Feministische Telegramme #1 published on 1 Kommentar zu Feministische Telegramme #1

Jeden letzten Freitag im Monat veröffentlichen wir gesammelt auf dem Blog unsere Gedanken, die wir zu den verschiedenen Themen über facebook und instagram mit euch geteilt haben.

Was ist der Unterschied zum Blogtext? Die Postings sind kürzer und spontaner. Es sind Gedanken, die wir in dem Moment loswerden und mit euch teilen und diskutieren möchten.

Wollt ihr auch was loswerden? Dann schreibt uns eine Mail an  info@feminismus-im-pott.de oder einfach eine Nachricht auf facebook.


 

27.09.2017

von hs

Ich muss zugeben, die Wahlergebnisse am Sonntag haben mich zuerst geschockt. Dass die AfD so viel Prozent erreicht, hätte ich nicht gedacht. Aber warum konnte mich dieses Ergebnis eigentlich schocken? Die Entwicklung hat sich in den letzten Jahren schon deutlich abgezeichnet. Rassismus und andere Menschenfeindlichkeiten sind salonfähiger geworden. People of Color und haben das oft genug angeprangert. Jetzt komme ich so langsam an den Punkt, an dem die Realität einsickert. Die AfD sitzt für die nächsten 4 Jahre mit 94 Sitzen im Bundestag. Das beachtliche Mitspracherecht, das sie jetzt haben und die gefährlichen Polemik, die sie benutzen, werden spürbare Auswirkungen haben, besonders für Angehörige von Minderheiten. Den Abgeordneten des Bundestags wird nicht nur eine große Verantwortung übertragen, sie bekommen auch Mittel bereit gestellt, für die Büroausstattung, die Reisekosten, für eine Zweitwohnung, um Mitarbeiter/innen einzustellen und eine Aufwandsentschädigung. Dieser große bereitgestellte Handlungsspielraum für die AfD macht mir ein ungutes Gefühl.
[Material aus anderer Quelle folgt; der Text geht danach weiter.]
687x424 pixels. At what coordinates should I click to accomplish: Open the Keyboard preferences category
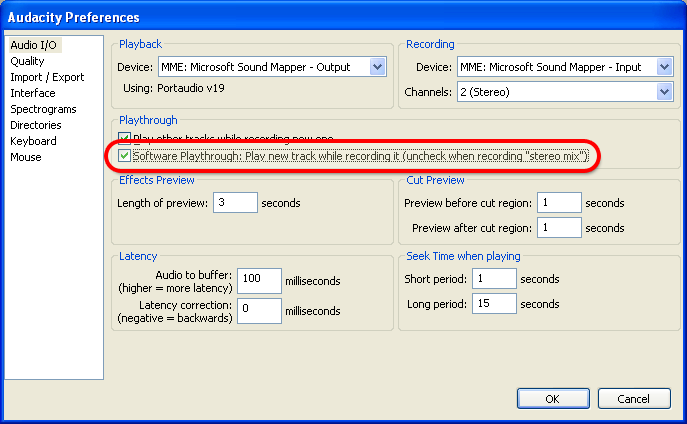point(33,141)
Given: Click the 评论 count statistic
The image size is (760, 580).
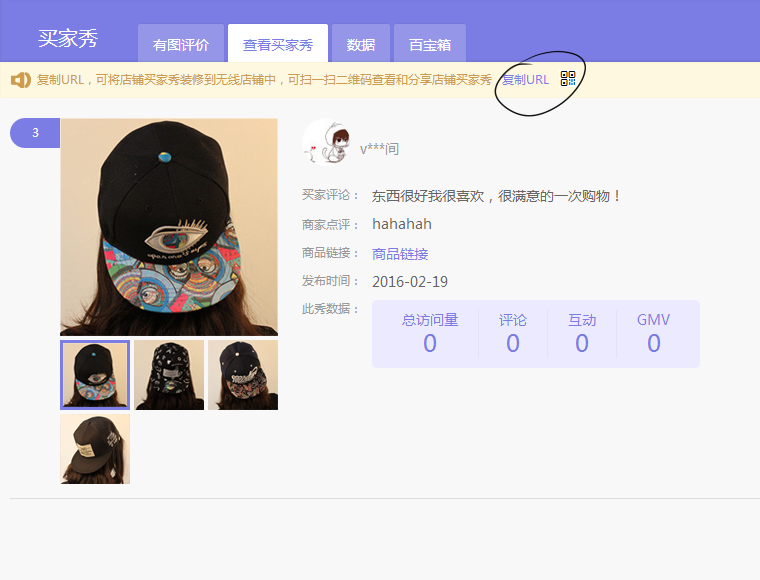Looking at the screenshot, I should pos(513,333).

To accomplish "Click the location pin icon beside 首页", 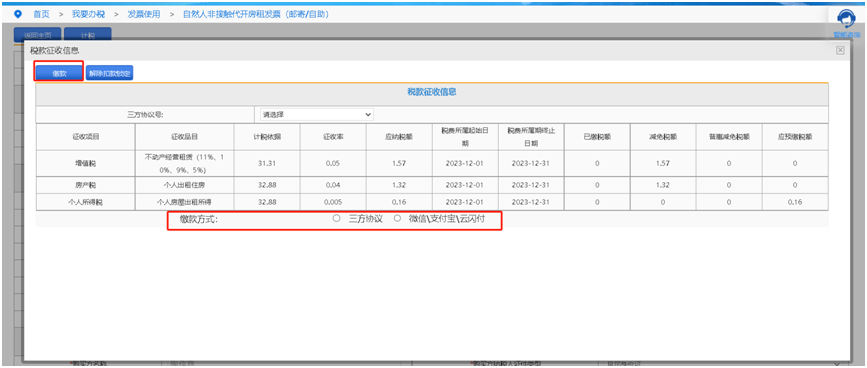I will pyautogui.click(x=18, y=14).
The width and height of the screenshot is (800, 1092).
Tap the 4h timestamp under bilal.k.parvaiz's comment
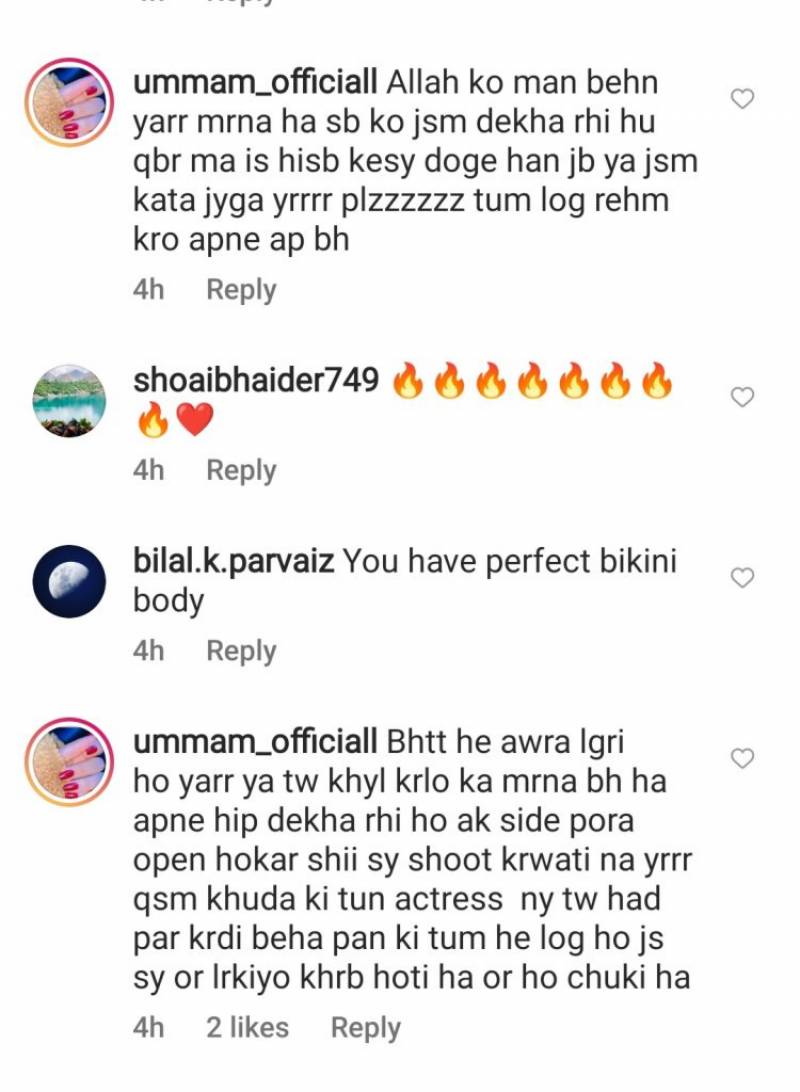pos(148,650)
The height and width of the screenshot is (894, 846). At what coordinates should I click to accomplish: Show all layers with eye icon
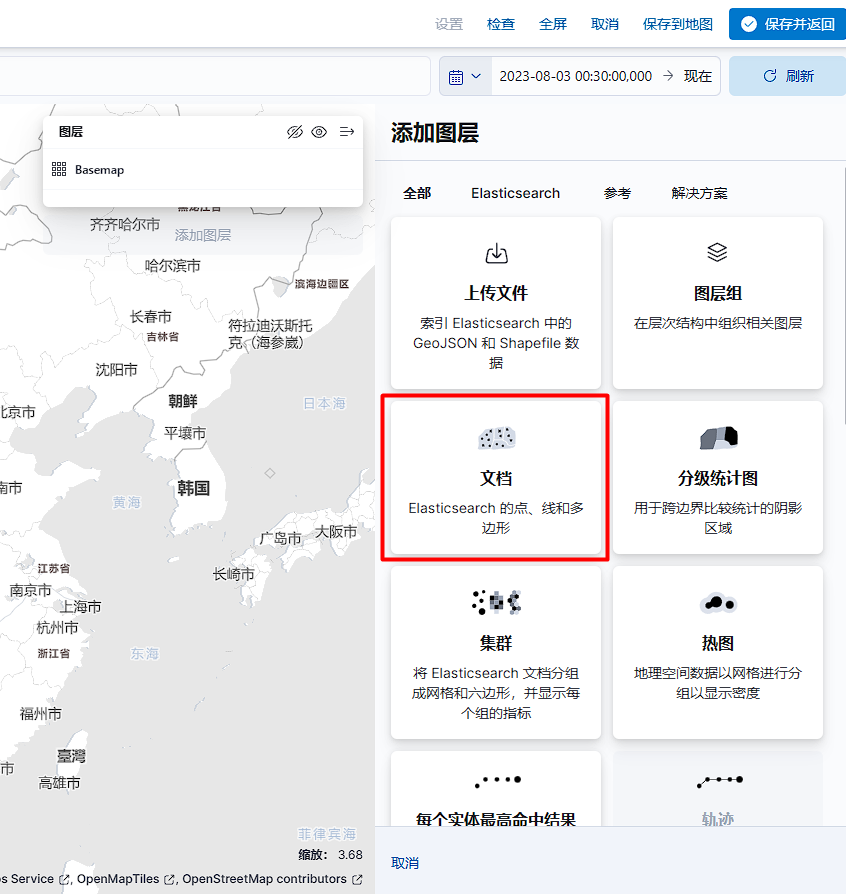(x=319, y=132)
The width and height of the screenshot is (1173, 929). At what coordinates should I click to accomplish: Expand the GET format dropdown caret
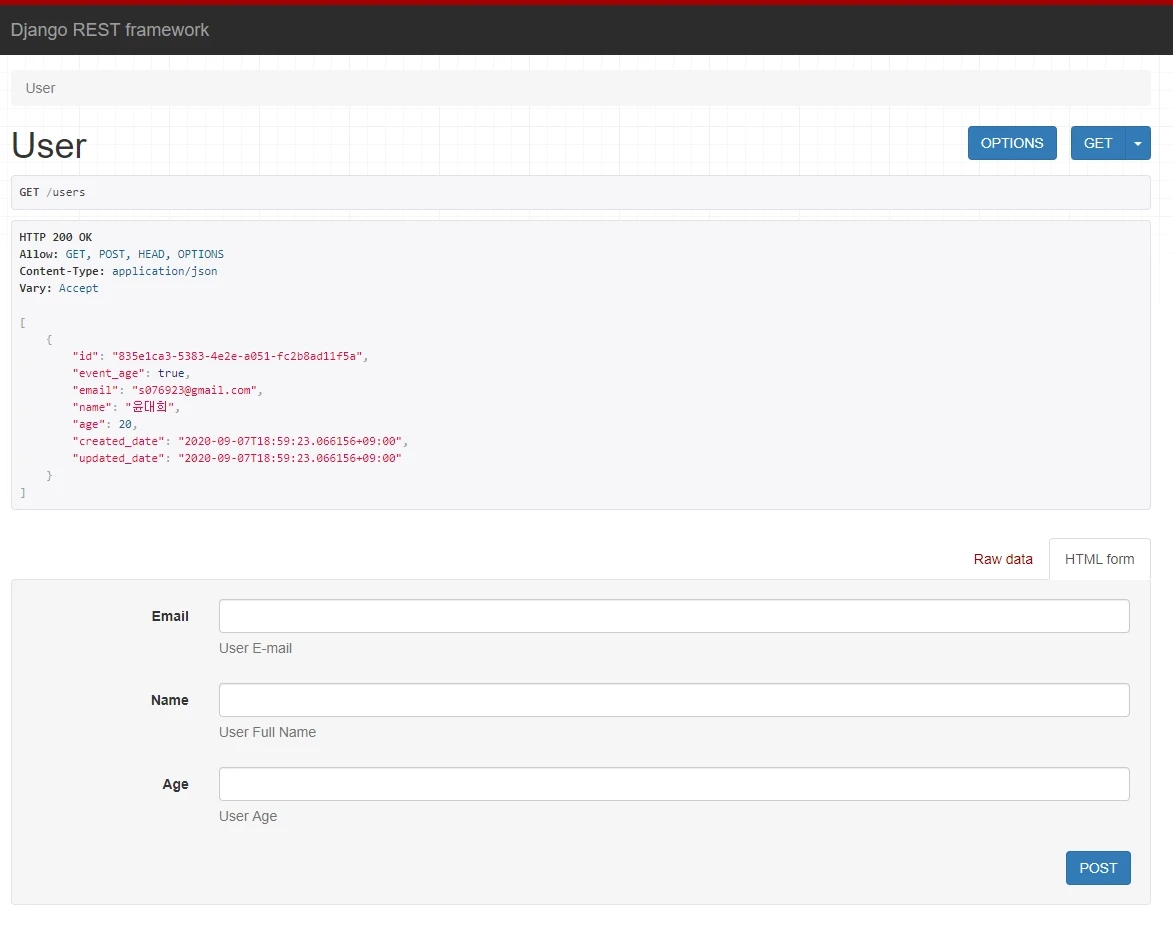[1138, 143]
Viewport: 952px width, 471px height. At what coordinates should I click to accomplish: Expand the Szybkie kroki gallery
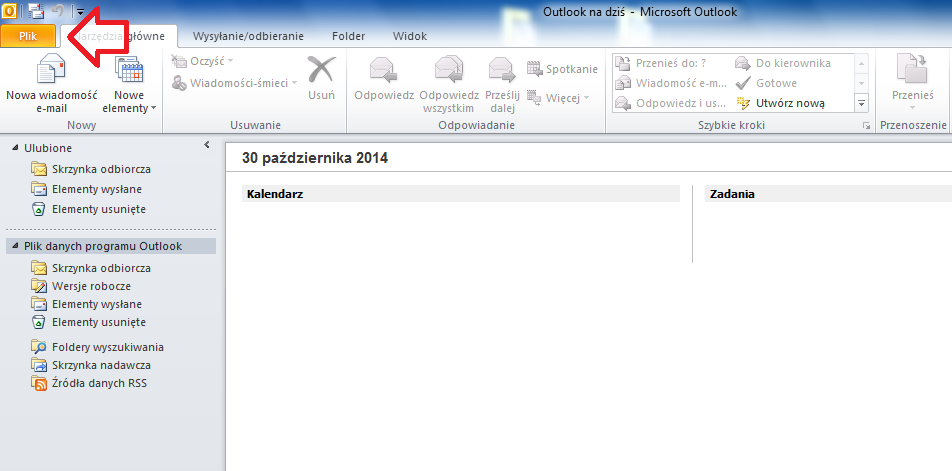pyautogui.click(x=861, y=103)
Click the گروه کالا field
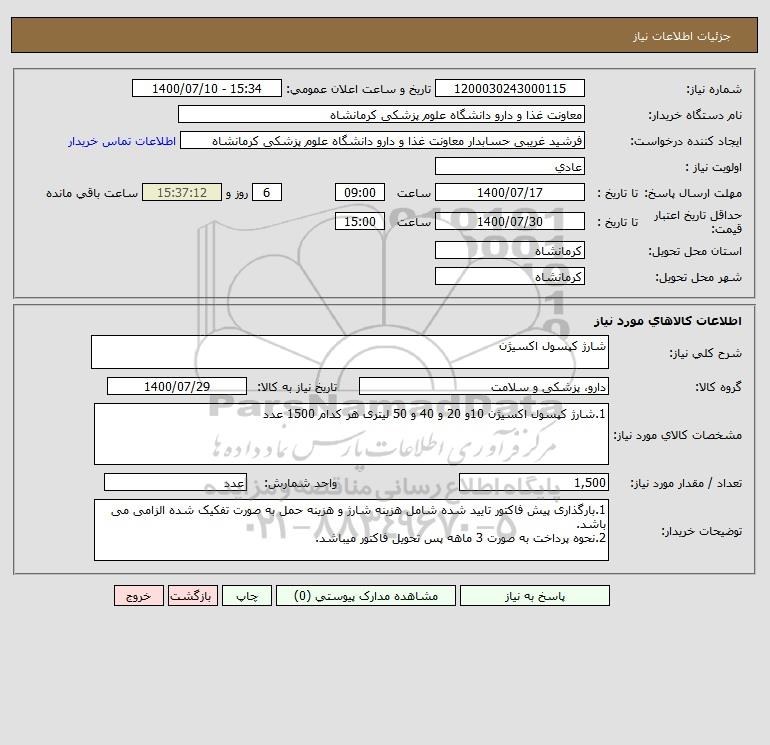The width and height of the screenshot is (770, 745). tap(484, 386)
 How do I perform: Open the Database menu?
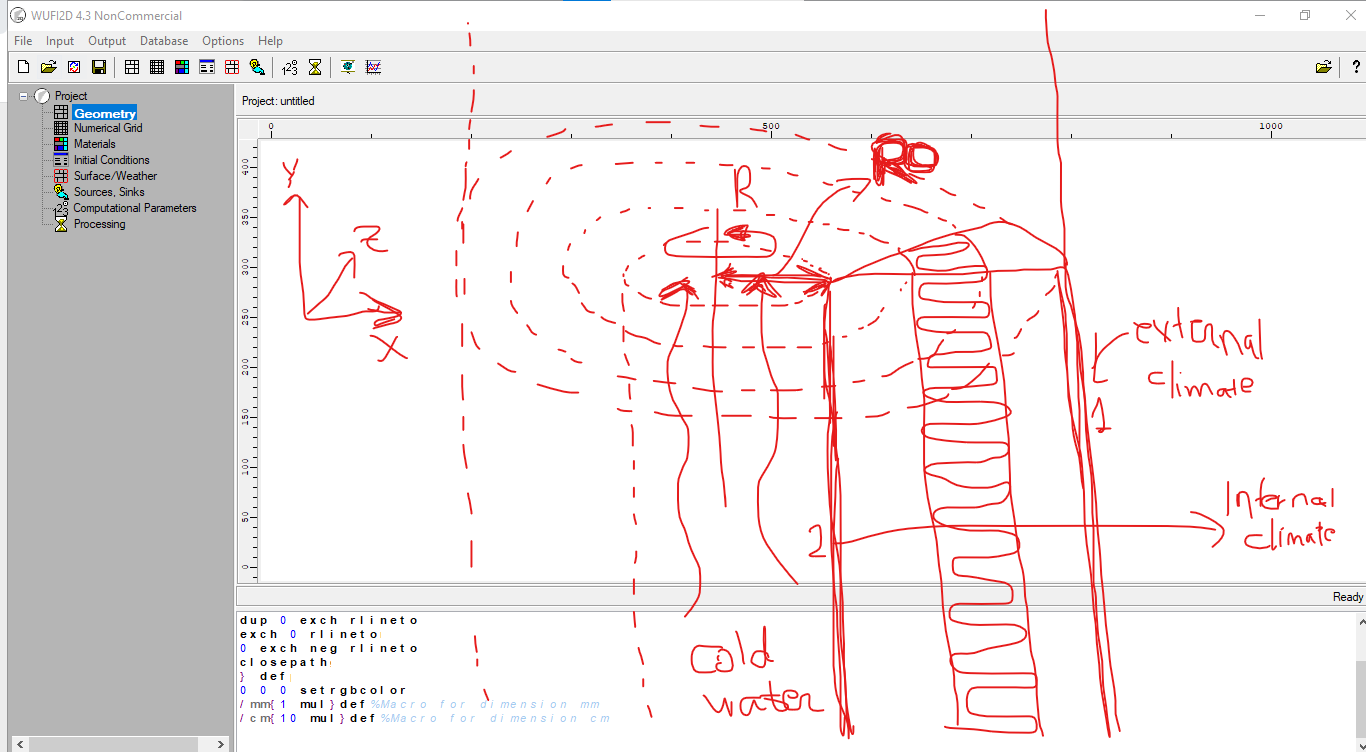click(x=164, y=41)
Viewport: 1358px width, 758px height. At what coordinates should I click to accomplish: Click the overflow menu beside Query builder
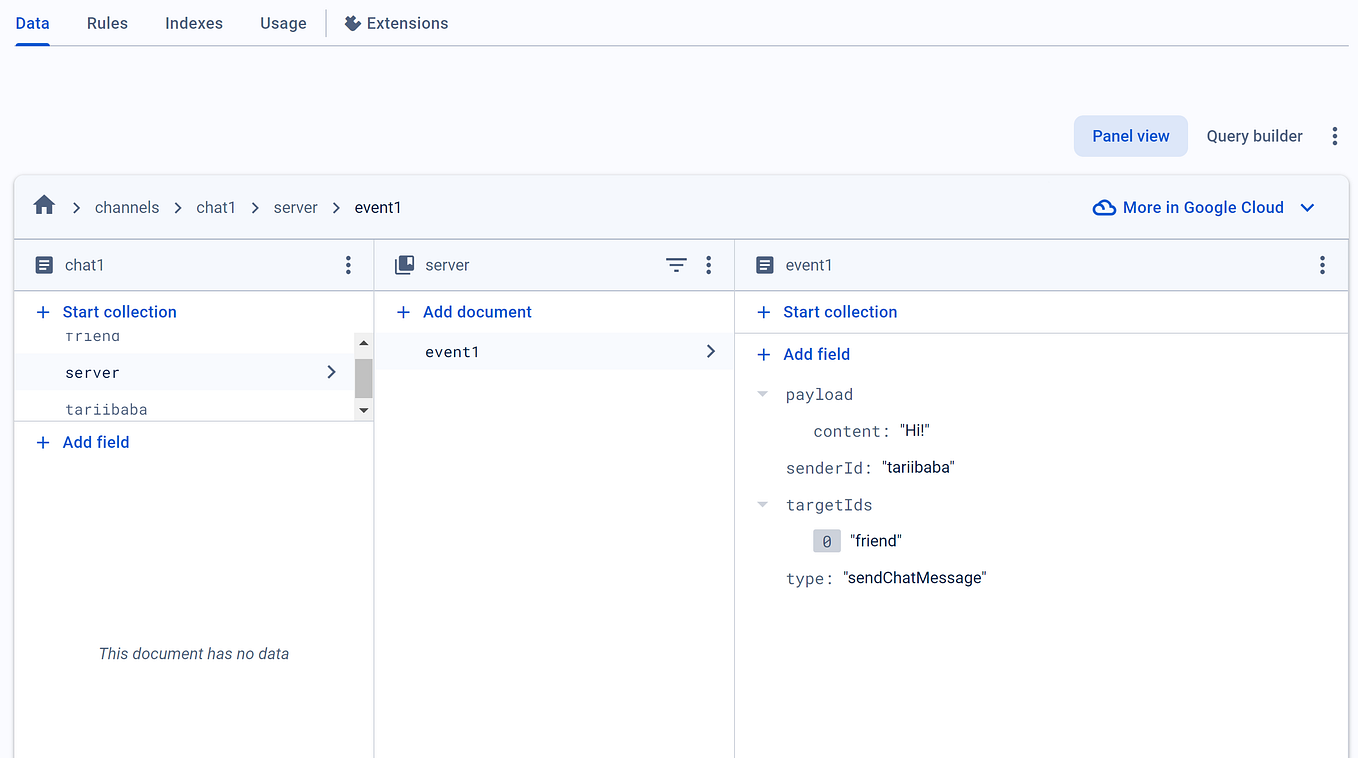pyautogui.click(x=1335, y=136)
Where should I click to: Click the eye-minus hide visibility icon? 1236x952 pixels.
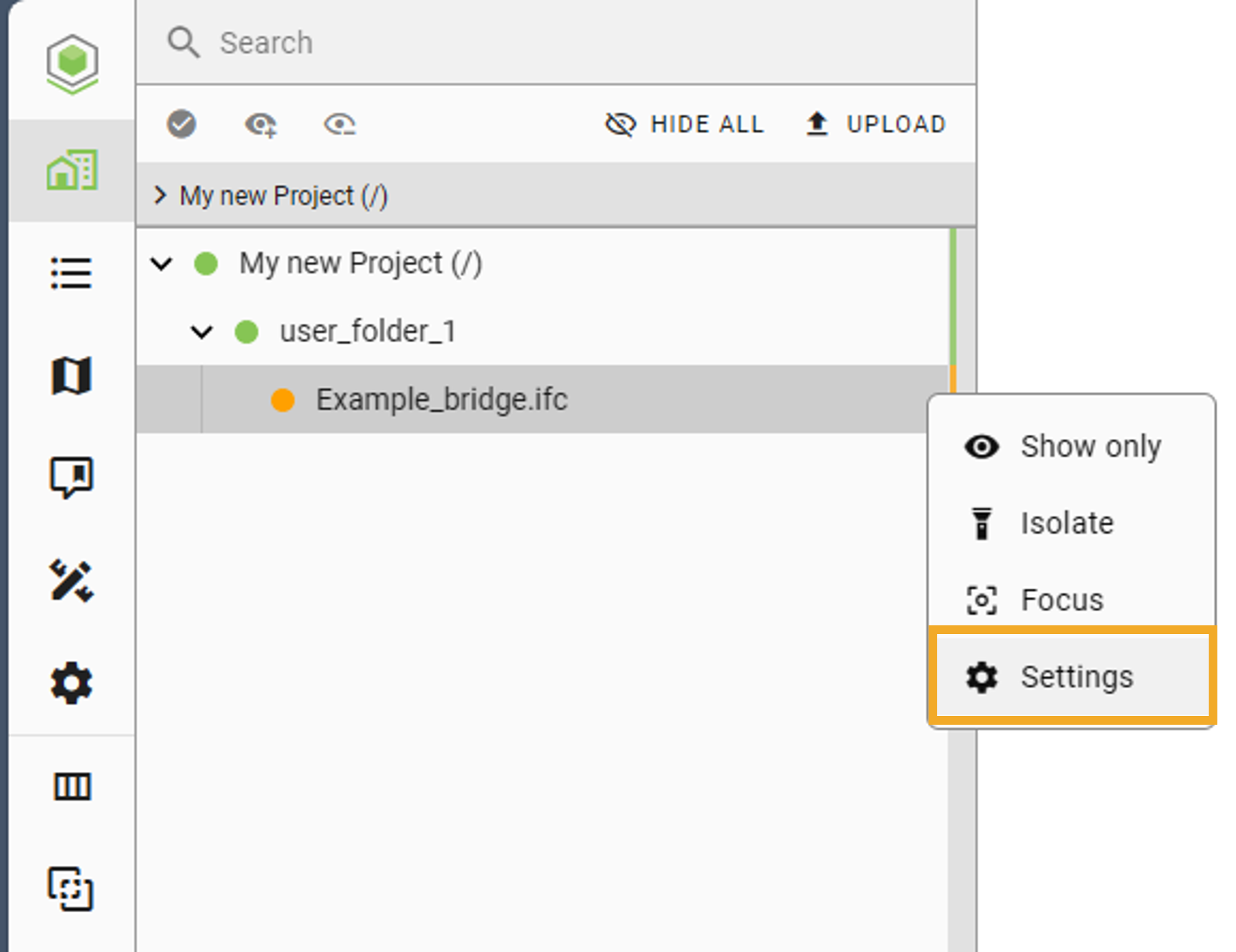340,124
Was bedeutet das für unseren Aktivismus? Noch Sonntag Abend hat mich die Jetzt-erst-recht!-Haltung ergriffen. Und ich denke eine gesunde Portion Wut gehört auch dazu.😬 In den nächsten 4 Jahren werden wir noch politischer werden, lauter, noch öfter auf die Straße gehen, Stellung beziehen, für Minderheiten kämpfen, uns vernetzen, sich solidarisieren, mobilisieren uvm. 🙌💪

Ich musste aber auch daran denken, dass so viele tolle Aktivist*innen das bereits seit Jahren machen. Öffentlich und privat, gezielt als politischer Aktivismus oder einfach als gelebtes Miteinander. Und daran, dass es so viele unterschiedliche Arten von Aktivismus gibt, von Parteipolitik, über ehrenamtliches Engagement, Unterstützung von Initiativen, Kunst- und Kulturschaffenden bis hin zum kompromisslosen zu sich selbst Stehen. Jede*r findet ihre*seine Nische. Lasst uns genau da weiter machen (oder damit beginnen) und noch mehr und noch lauter werden.🙌🔊

Repost @womensmarchglobal
Artist @micahbazant

25.09.2017 – „Guter Sex ist schwer zu finden – besonders als Feministin“

von Lia

Als Feministin habe ich die Erfahrung gemacht, nur selten neue Freund*innen gewinnen zu können. Nicht so sehr, weil sie mich aufgrund meines Feministinnen-Seins nicht mögen, sondern weil Menschen zu oft zu sehr arschloch sind, als dass ich ihr Verhalten kritiklos hinnehmen kann. Ich habe in den letzten Jahren dadurch auch einige Freundschaften und Bekanntschaften gnadenlos und kompromisslos gekündigt. Manchmal mit Schmerz, aber nie mit Reue. Jederzeit müsste und würde ich wieder so entscheiden; auch wenn ich mir wünsche, dass diese Menschen sich ändern. Besonders hart und schade ist es, wenn es sich um Fickfreund*innen handelt. Guter Sex ist schwer zu finden – besonders als Feministin. Auch am Feminismus verlor ich schon einige gute Sexaussichten und gute Sexpartner*. Verdammter Mist.
Und nun aber Bundestagswahl 2017. Elende 15,37 Millionen (25 %) Menschen haben es nicht für nötig gehalten, ihr Privileg des Wahlrechts in Anspruch zu nehmen und die neue Regierung zu wählen.
Und zack, verliere ich noch einen guten Mann. Verdammte Kacke, du warst echt gut. Du hast mir echt Spaß gemacht und warst super angenehm. Aber Nichtwähler. Eine Person, die aus Frust oder Desinteresse die aktive politische Gestaltung des Landes durch Wahlbeteiligung verweigert und dadurch zulässt, dass Machtstrukturen gären und verhärten können. Dieses nicht soziale und verantwortungslose Verhalten möchte ich nicht an meinem Körper, nicht in meinen Kopf lassen. Mein Sex ist (auch) politisch. Promiskuität bedeutet nicht beliebig, nicht wahllos. Dich wähle ich nicht mehr.


24.09.2017

von lilli boheme

Bestimmt habt ihr in den letzten Wochen auch schon mehr Wahlaufrufe bekommen (auch von uns), als bei allen Bundestageswahlen davor zusammen. Das hat etwas belehrendes und unnötiges, wie Eltern, die einen auffordern beim Sex aufzupassen – also Dinge, die man sowieso macht bzw. bei denen man sich auch nicht reinreden lassen will.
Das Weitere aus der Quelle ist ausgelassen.